▶ [What is required] Rewrite the listing below, replacing every occurrence of "GUI agent" with "GUI assistant" and leaving all other text unchanged.

□ □ □ □ □

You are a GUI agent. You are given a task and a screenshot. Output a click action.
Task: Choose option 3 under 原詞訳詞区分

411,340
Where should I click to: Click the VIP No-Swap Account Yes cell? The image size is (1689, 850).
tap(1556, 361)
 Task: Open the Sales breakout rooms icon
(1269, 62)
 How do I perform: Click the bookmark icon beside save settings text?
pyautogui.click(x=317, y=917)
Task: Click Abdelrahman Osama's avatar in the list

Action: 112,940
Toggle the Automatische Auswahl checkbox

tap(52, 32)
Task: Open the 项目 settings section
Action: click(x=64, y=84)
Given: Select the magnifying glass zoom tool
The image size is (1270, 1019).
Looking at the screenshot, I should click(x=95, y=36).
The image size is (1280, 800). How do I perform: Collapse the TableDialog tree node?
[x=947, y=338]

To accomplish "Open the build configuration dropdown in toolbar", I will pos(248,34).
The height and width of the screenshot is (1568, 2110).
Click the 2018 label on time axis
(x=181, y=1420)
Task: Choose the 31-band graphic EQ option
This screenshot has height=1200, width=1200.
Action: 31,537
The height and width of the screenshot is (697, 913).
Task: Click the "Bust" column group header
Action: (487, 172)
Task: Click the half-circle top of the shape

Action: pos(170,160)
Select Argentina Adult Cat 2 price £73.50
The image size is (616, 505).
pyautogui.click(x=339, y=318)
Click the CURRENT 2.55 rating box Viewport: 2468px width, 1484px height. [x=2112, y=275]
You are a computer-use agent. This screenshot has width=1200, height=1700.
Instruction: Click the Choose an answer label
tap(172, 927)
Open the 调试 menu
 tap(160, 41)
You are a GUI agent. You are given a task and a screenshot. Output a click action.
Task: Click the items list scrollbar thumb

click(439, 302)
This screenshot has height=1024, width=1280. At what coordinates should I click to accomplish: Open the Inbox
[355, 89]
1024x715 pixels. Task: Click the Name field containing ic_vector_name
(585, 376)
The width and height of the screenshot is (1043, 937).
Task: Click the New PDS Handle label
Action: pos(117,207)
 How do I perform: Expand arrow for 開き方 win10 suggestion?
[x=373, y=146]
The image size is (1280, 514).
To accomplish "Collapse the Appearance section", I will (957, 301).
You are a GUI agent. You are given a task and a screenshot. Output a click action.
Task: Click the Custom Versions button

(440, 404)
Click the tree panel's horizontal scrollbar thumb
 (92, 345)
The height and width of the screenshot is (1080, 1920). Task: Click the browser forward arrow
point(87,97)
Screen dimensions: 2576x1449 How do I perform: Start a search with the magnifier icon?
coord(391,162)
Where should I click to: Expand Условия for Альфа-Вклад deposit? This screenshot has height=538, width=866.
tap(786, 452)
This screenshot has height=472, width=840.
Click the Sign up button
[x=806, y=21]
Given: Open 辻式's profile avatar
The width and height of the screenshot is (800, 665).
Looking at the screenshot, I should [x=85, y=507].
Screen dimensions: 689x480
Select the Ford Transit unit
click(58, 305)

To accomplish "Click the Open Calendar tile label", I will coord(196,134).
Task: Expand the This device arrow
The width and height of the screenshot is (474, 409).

□ □ □ □ □

▶ [Response to the task]
You are a GUI assistant. You are given a task and a screenshot. Output a click action.
Task: Choose option 3 under 原詞訳詞区分

411,340
Where should I click to: Click the VIP No-Swap Account Yes cell? The image size is (1689, 850).
tap(1556, 361)
 Task: Open the Sales breakout rooms icon
(1269, 62)
 How do I perform: Click the bookmark icon beside save settings text?
pyautogui.click(x=317, y=917)
Task: Click Abdelrahman Osama's avatar in the list

Action: 112,940
Toggle the Automatische Auswahl checkbox

tap(52, 32)
Task: Open the 项目 settings section
Action: click(x=64, y=84)
Given: Select the magnifying glass zoom tool
The image size is (1270, 1019).
Looking at the screenshot, I should click(x=95, y=36).
The image size is (1280, 800). How do I perform: Collapse the TableDialog tree node?
[x=947, y=338]

To accomplish "Open the build configuration dropdown in toolbar", I will pos(248,34).
The height and width of the screenshot is (1568, 2110).
Click the 2018 label on time axis
(x=181, y=1420)
Task: Choose the 31-band graphic EQ option
This screenshot has height=1200, width=1200.
Action: 31,537
The height and width of the screenshot is (697, 913).
Task: Click the "Bust" column group header
Action: (487, 172)
Task: Click the half-circle top of the shape

Action: pos(170,160)
Select Argentina Adult Cat 2 price £73.50
The image size is (616, 505).
pyautogui.click(x=339, y=318)
Click the CURRENT 2.55 rating box Viewport: 2468px width, 1484px height. [x=2112, y=275]
You are a computer-use agent. This screenshot has width=1200, height=1700.
Instruction: Click the Choose an answer label
tap(172, 927)
Open the 调试 menu
 tap(160, 41)
You are a GUI assistant. You are given a task and a screenshot. Output a click action.
Task: Click the items list scrollbar thumb

click(439, 302)
This screenshot has height=1024, width=1280. At what coordinates should I click to accomplish: Open the Inbox
[355, 89]
1024x715 pixels. Task: Click the Name field containing ic_vector_name
(585, 376)
The width and height of the screenshot is (1043, 937).
Task: Click the New PDS Handle label
Action: pos(117,207)
 How do I perform: Expand arrow for 開き方 win10 suggestion?
[x=373, y=146]
The image size is (1280, 514).
To accomplish "Collapse the Appearance section", I will (957, 301).
You are a GUI assistant. You are given a task and a screenshot. Output a click action.
Task: Click the Custom Versions button

(440, 404)
Click the tree panel's horizontal scrollbar thumb
 (92, 345)
The height and width of the screenshot is (1080, 1920). Task: Click the browser forward arrow
point(87,97)
Screen dimensions: 2576x1449 How do I perform: Start a search with the magnifier icon?
coord(391,162)
Where should I click to: Expand Условия for Альфа-Вклад deposit? This screenshot has height=538, width=866.
tap(786, 452)
This screenshot has height=472, width=840.
Click the Sign up button
[x=806, y=21]
Given: Open 辻式's profile avatar
The width and height of the screenshot is (800, 665).
Looking at the screenshot, I should [x=85, y=507].
Screen dimensions: 689x480
Select the Ford Transit unit
click(58, 305)

To accomplish "Click the Open Calendar tile label", I will coord(196,134).
Task: Expand the This device arrow
The width and height of the screenshot is (474, 409).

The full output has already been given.